Je suis une ex-maman fantôme

Le métro = l'endroit où je passais ma vie © flickr / chrisyuncker

J'étais la maman qui n'accompagnait ses enfants à l'école qu'une fois par semaine, au prix d'un accord avec ses chefs. Et qui n'allait jamais les chercher. J'étais la maman qui oubliait de ramener le cahier de dessins à la maîtresse pendant deux mois et de signer les mots pour les sorties. J'étais la maman qui dit "Non, je ne viendrai pas à la lecture de contes pour les tout-petits", "ah bon, mon mari ne vous a pas donné les 3 euros?" (toujours se défausser) ou "Ah merde, c'était vendredi dernier la fête de la crèche ?" J'étais la maman qui prend "doudou gros" dans son sac pour tenir la main de sa petite sur le chemin de l'école et qui part au boulot avec le lapin en peluche. J'étais de la lose.
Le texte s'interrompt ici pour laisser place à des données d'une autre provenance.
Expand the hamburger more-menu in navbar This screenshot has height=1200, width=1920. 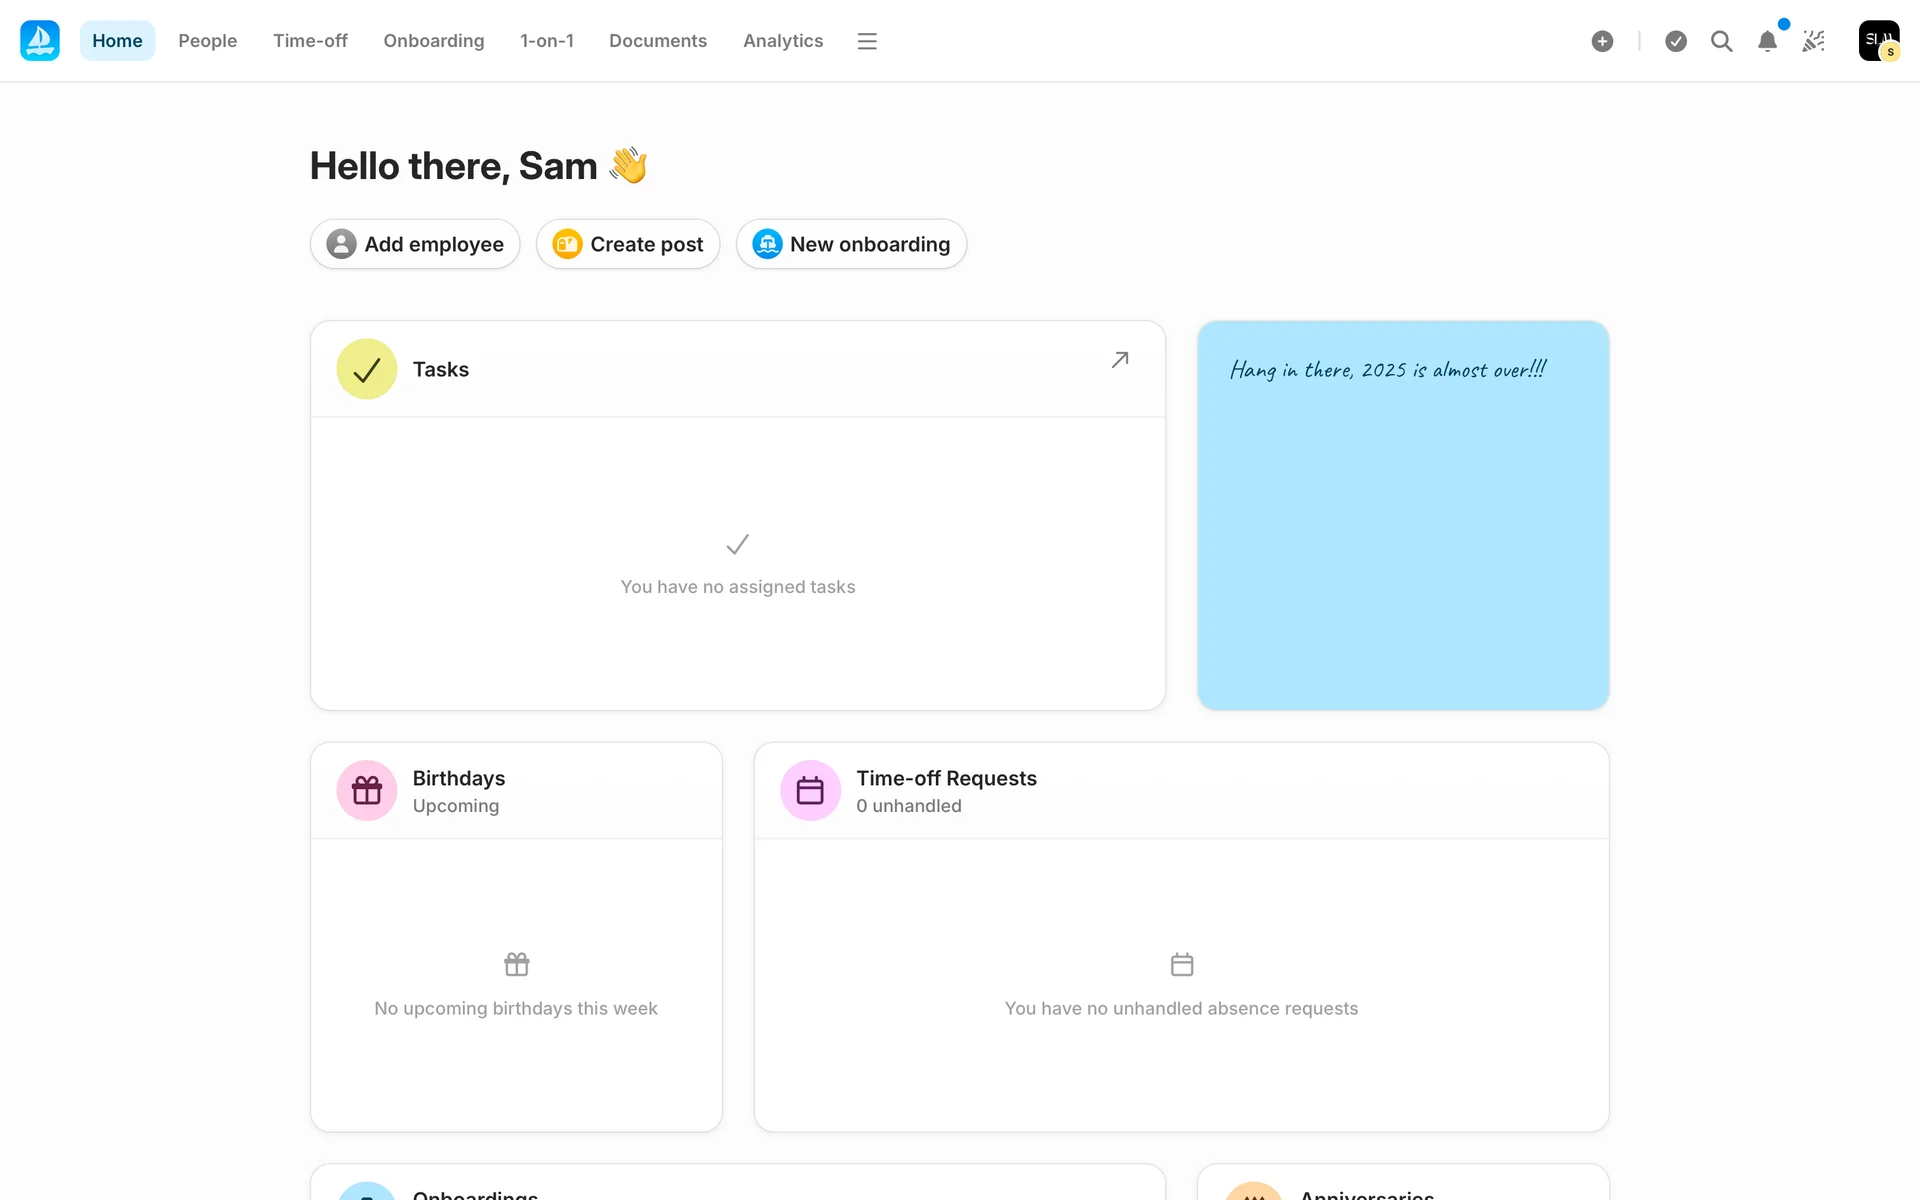click(x=867, y=41)
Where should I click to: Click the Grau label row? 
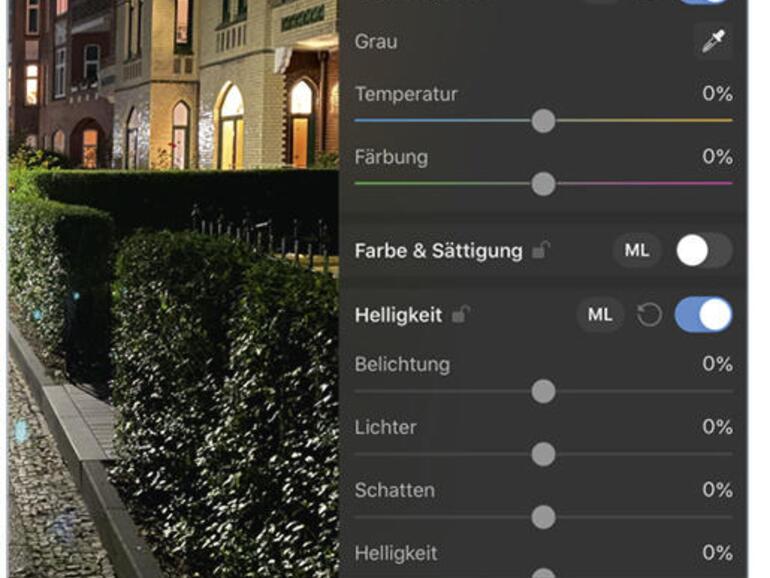[543, 42]
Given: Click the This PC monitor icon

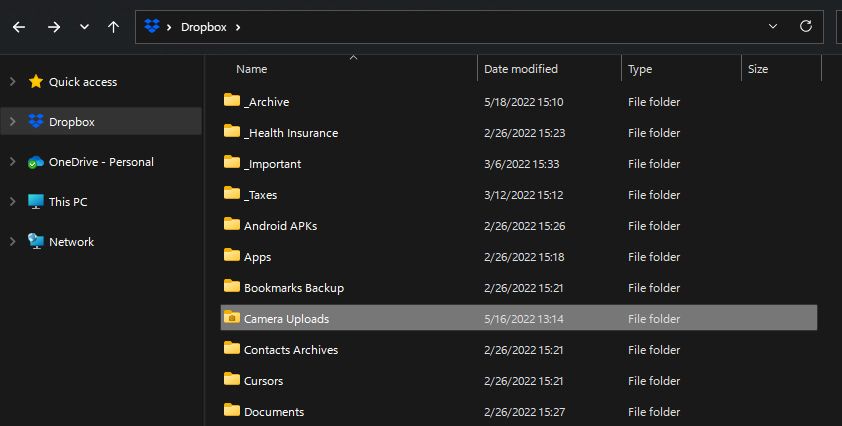Looking at the screenshot, I should click(36, 202).
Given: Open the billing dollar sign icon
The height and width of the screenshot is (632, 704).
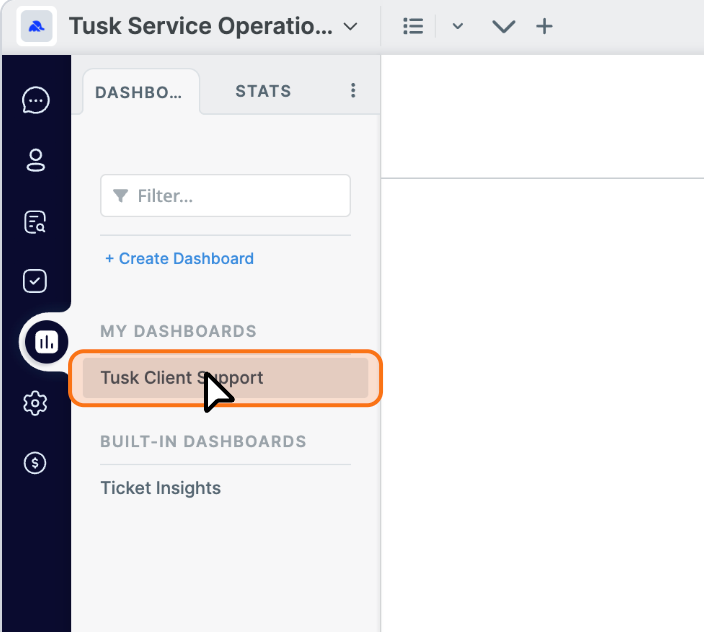Looking at the screenshot, I should pyautogui.click(x=35, y=463).
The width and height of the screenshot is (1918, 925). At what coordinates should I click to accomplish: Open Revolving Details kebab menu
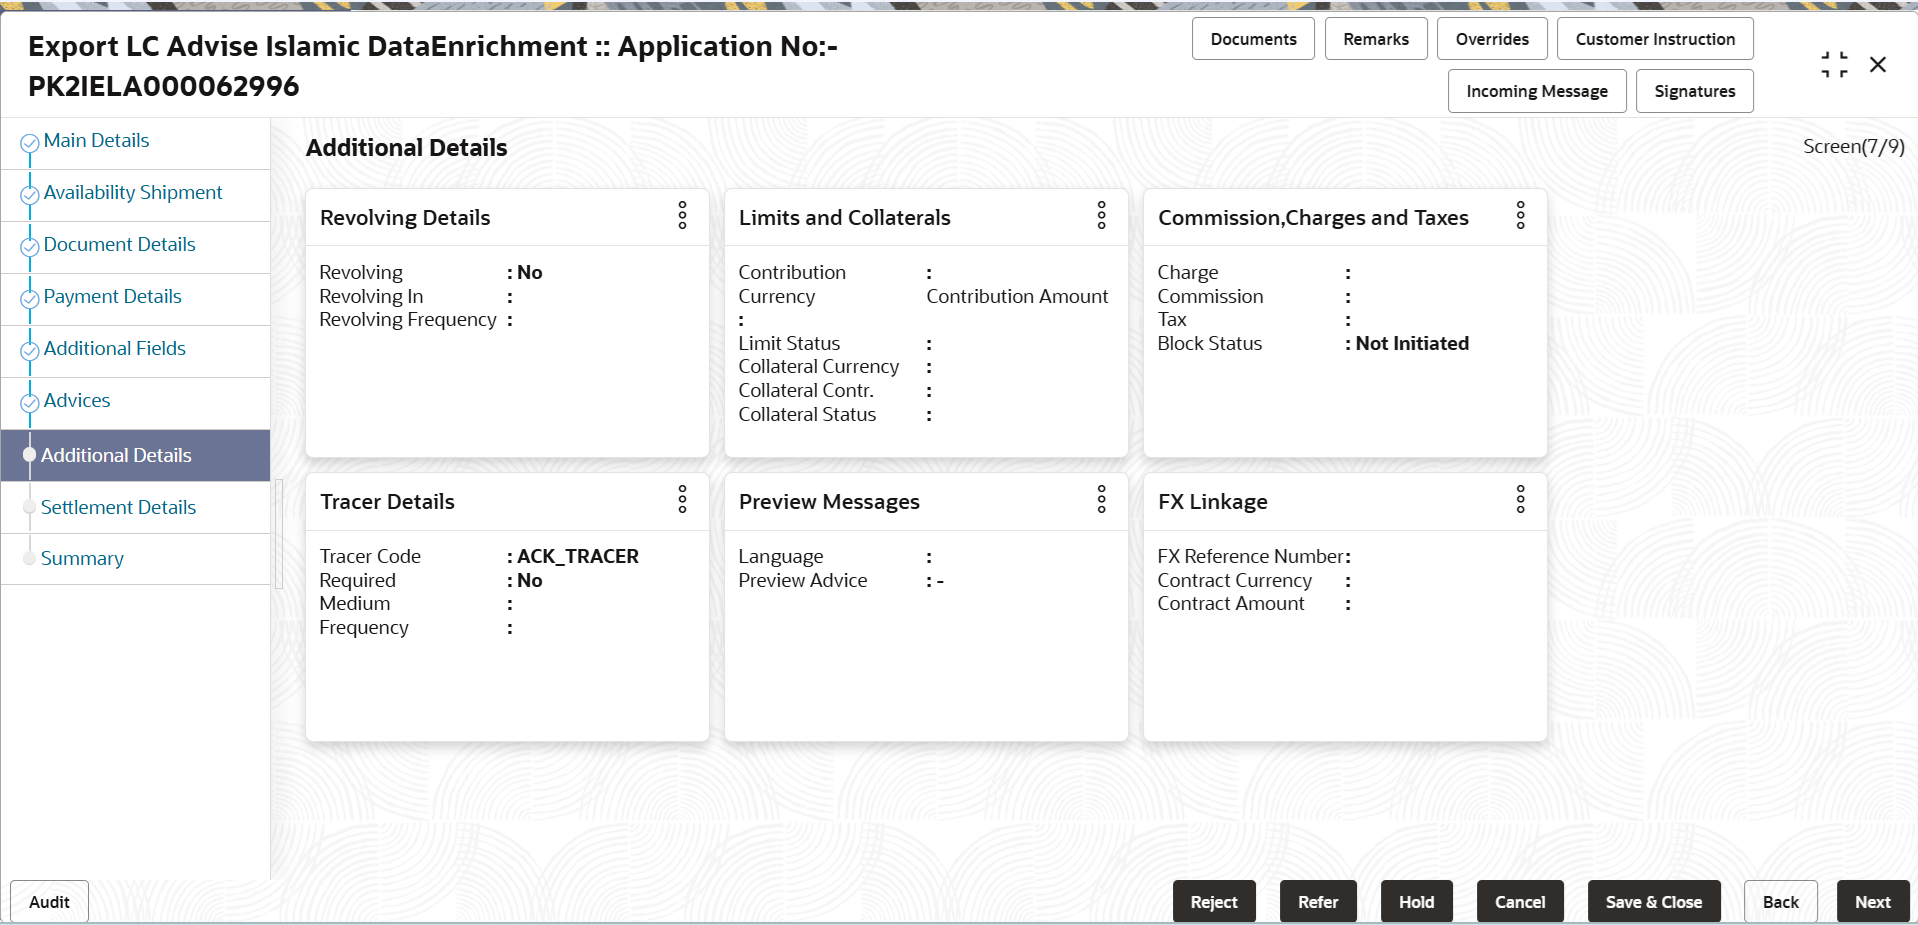coord(682,216)
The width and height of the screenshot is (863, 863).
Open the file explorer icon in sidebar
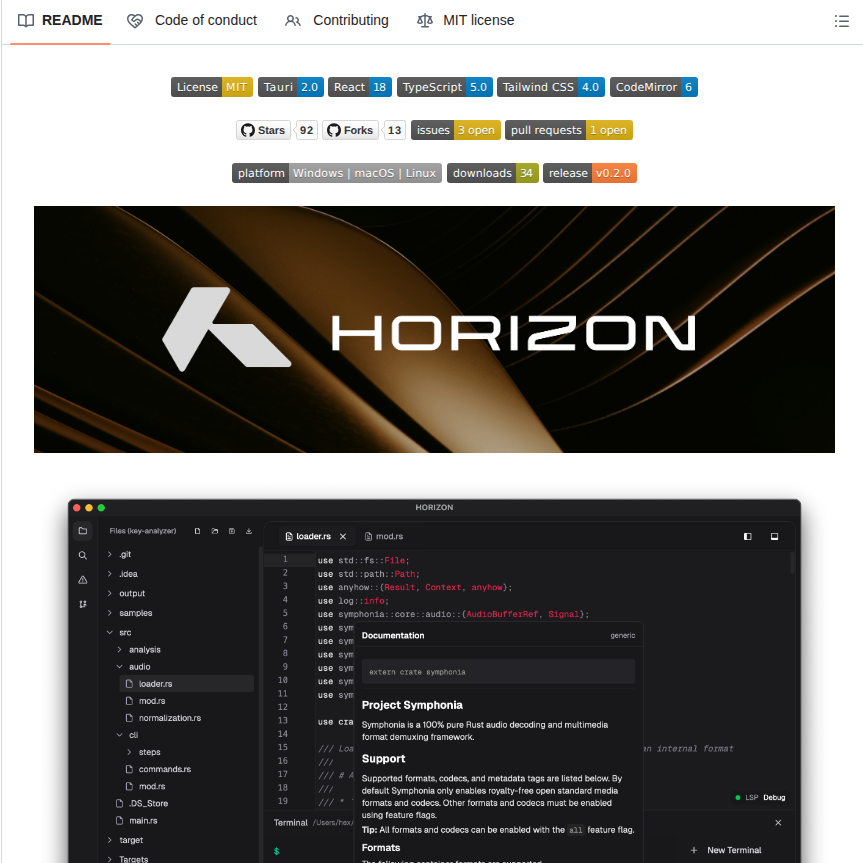[82, 531]
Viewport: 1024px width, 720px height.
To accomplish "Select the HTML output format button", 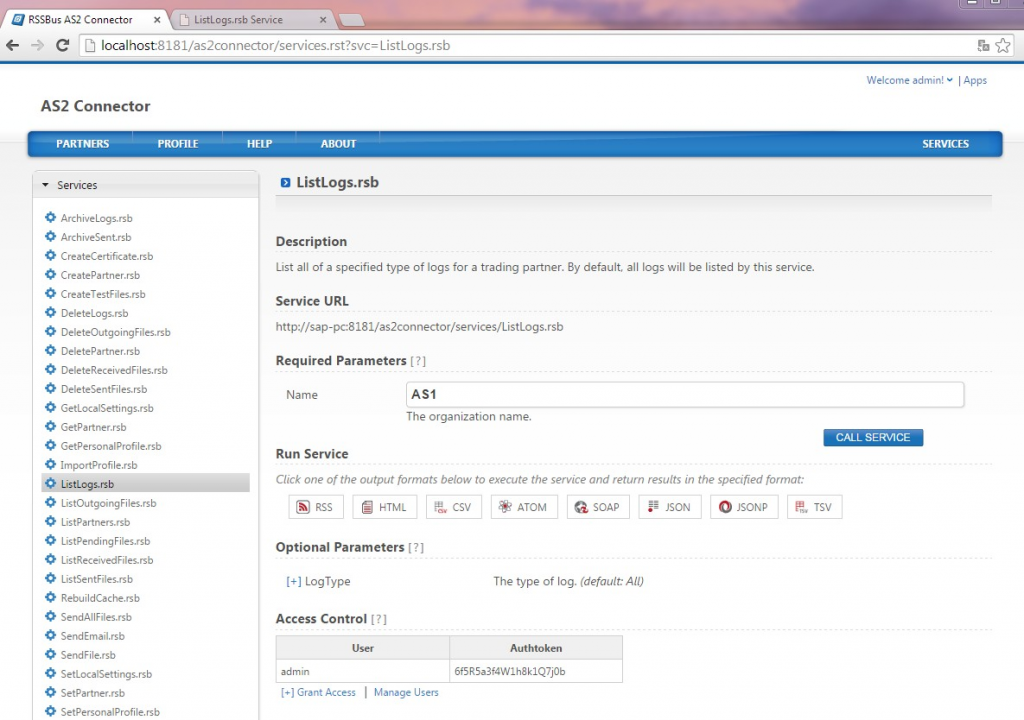I will point(385,507).

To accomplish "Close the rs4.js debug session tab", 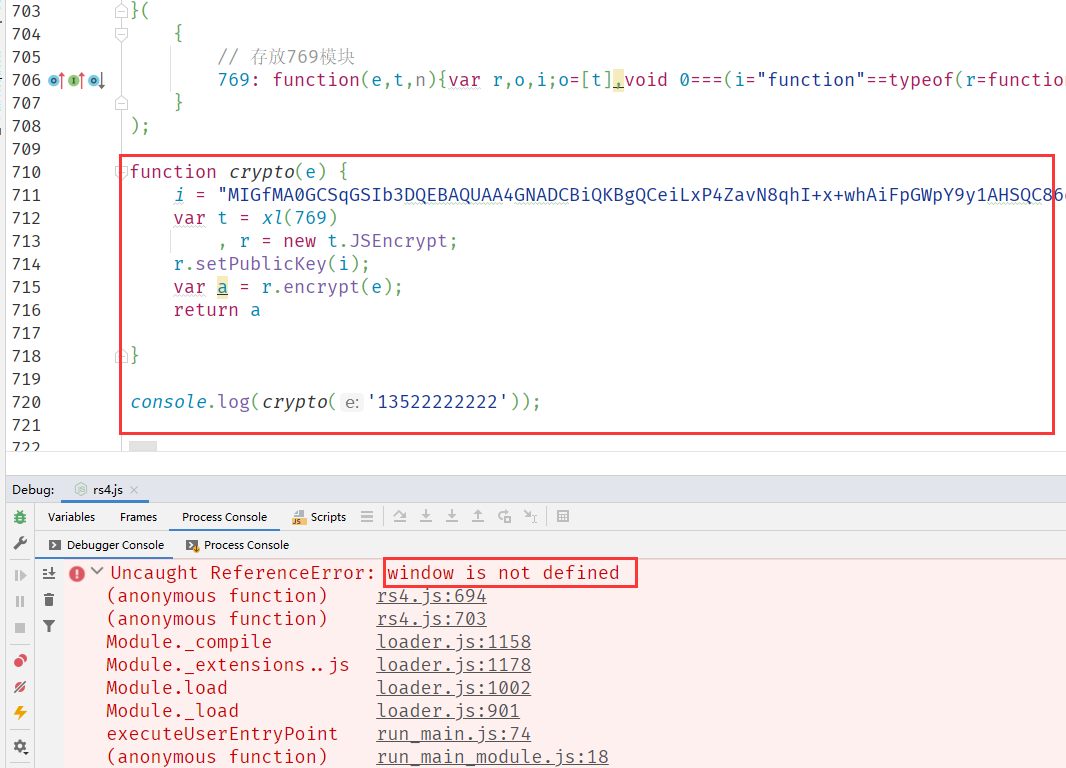I will [134, 490].
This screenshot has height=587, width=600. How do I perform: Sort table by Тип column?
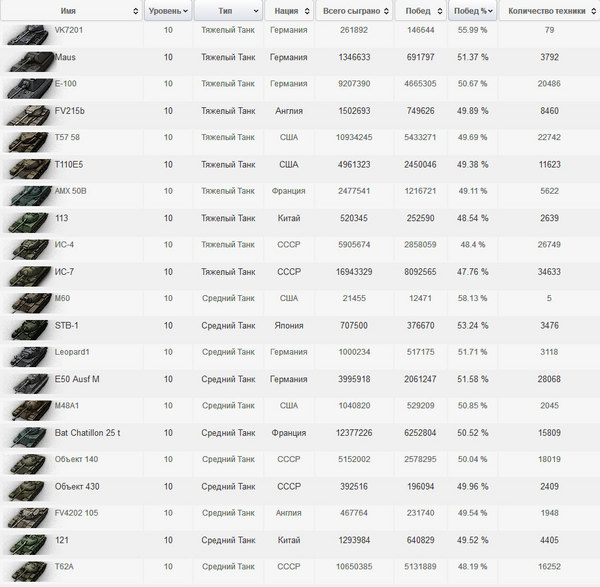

Evidemment, même quand je prenais une RTT, j'avais dix millions de trucs à faire. Mais quand j'arrivais en retard parce que le coiffeur avait pris plus de temps que prévu, je ne pouvais pas vraiment m'attendre à de la compassion de la part des pro de la petite enfance (En même temps, qui a envie d'avoir des poignées de cheveux blancs à 35 ans?).

Culpabilité

Pourtant, à l'école et à la crèche, tout le monde était très gentil avec moi. Mais je ne pouvais pas m'empêcher de trouver les sourires de certaines salariées un peu figés. Du genre qu'on accorde aux malades ou aux gens atteints de folie légère. J'avais l'impression de lire sur une pancarte géante : "NON, JE NE VOUS JUGE PAS" qui signifiait tout le contraire. Ça s'appelle la culpabilité.

Qu'est-ce qui a changé ? J'ai déménagé. Je n'ai plus deux heures de transports par jour mais un peu plus d'une heure (oui, il faut être parisien pour trouver que j'ai de la chance). J'amène désormais mes enfants à l'école quatre jours par semaine. Je me mets le stress pour signer les mots dans le cahier du correspondance. Je me suis même portée candidate pour accompagner la classe de mon fils à la ferme le 15 avril (putain, j'espère que je ne vais pas être malade dans le bus).

La leçon : une heure par jour suffit donc à détruire l'estime qu'on a de soi-même. Je n'étais qu'une usurpatrice, une menteuse, une mère pas au niveau qui courait après tout. En réduisant mon temps de transport, je suis devenue une maman assez dans la moyenne. Pour un peu, j'aurai voté aux élections de parents d'élèves. Bref, une heure de moins dans la haine quotidienne du métro parisien suffit à se sentir légitime.

Aujourd'hui, quand je lose encore, ça me paraît bien moins grave. Si j'oublie doudou gros, je dis à ma fille qu'elle peut très bien vivre sans. Et il faut avouer que j'ai moins l'occasion d'arriver à la bourre : mes enfants sortent une demi-heure plus tard. De toute façon, je n'y suis qu'une fois par mois, à la sortie de l'école. Ben oui, faut pas que ça change trop vite, sinon, je vais avoir des problèmes d'identité.